Reply To: "What is the best melodica to use for a specific music genre"
I am always trying to apply the melodica to various genres for fun. I am impressed by how many genres I can fit my Hohner melodicas into. But that is for casual fun. My real interest is playing the blues.
For blues music, I believe my Hohners are the best for me. Other melodicas can work in the blues of course, but for me, the darker sound of the Hohner Piano 26, 27, and 32s (HM-26, HM-27, HM-32) are perfect for the blues. All these melodicas are out of production.
In a purely acoustic blues setting (no amps), they have no peer in my opinion.

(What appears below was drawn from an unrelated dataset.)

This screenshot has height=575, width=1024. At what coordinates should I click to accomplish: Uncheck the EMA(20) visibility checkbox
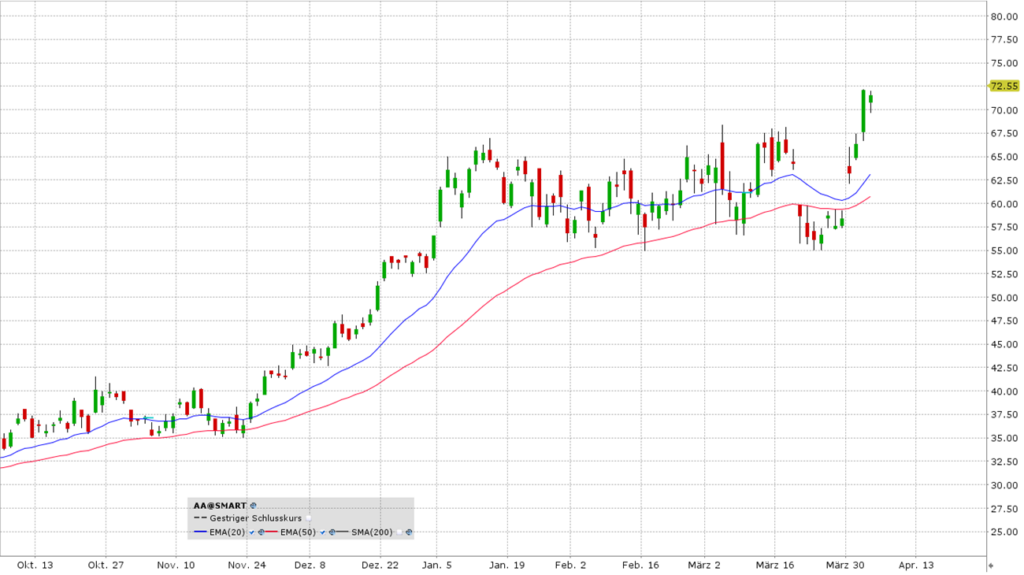[x=252, y=532]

Even given my narrow focus of music and the melodica models I play, processing such as EQ can provide a wide range of achievable tonality in a recording or live performance setting. If I want–through my setup and processing–I can make these typically dark-sounding melodicas shriek with brightness.
So, if you are trying to select a melodica for a given genre, listen at the base tonality of the instruments you are considering. You have to like that first. Then use processing to bring out that base tonality and shape the sound for a personal style.
I think I am getting to a sound I like after all these years. (I have said this many times before.)
My goal now is not to imitate a harmonica, but rather to create a unique sound that does not sound like any other melodica nor any other instrument. I am trying to get my melodica to sound like a clarinet, soprano sax, and melodica all rolled into one.
Currently, I am finding the Hohner Piano 32 (HM-32) to be my favorite. It sounds smoother and slightly deeper than the Piano 26. I can play high notes without losing my breath, and when I have plenty of air, I can go down low. It is not too big and not too small.
I am using an SM-57 microphone directly into a super-high-quality Presonus rackmount channel strip when I get the benefit of a great mic preamp, incredibly transparent and mild compression, and a three-band semi-parametric EQ. I use a LWBC delay in the effects loop to add depth to the sound.
I use conventional EQ technique to make the sound fit into the mix. I usually cut below 400 and cut a lot above 5,000.
I am using a Vox C4 4-watt tube amp or a Vox C10 10-watt tube amp with built-in reverb.
As I have said many times before, the ability to muffle the sound of these Hohner melodicas against my chest adds a huge helping of instant modulation. Nothing else is like it, and I feel lost when playing a regular melodica.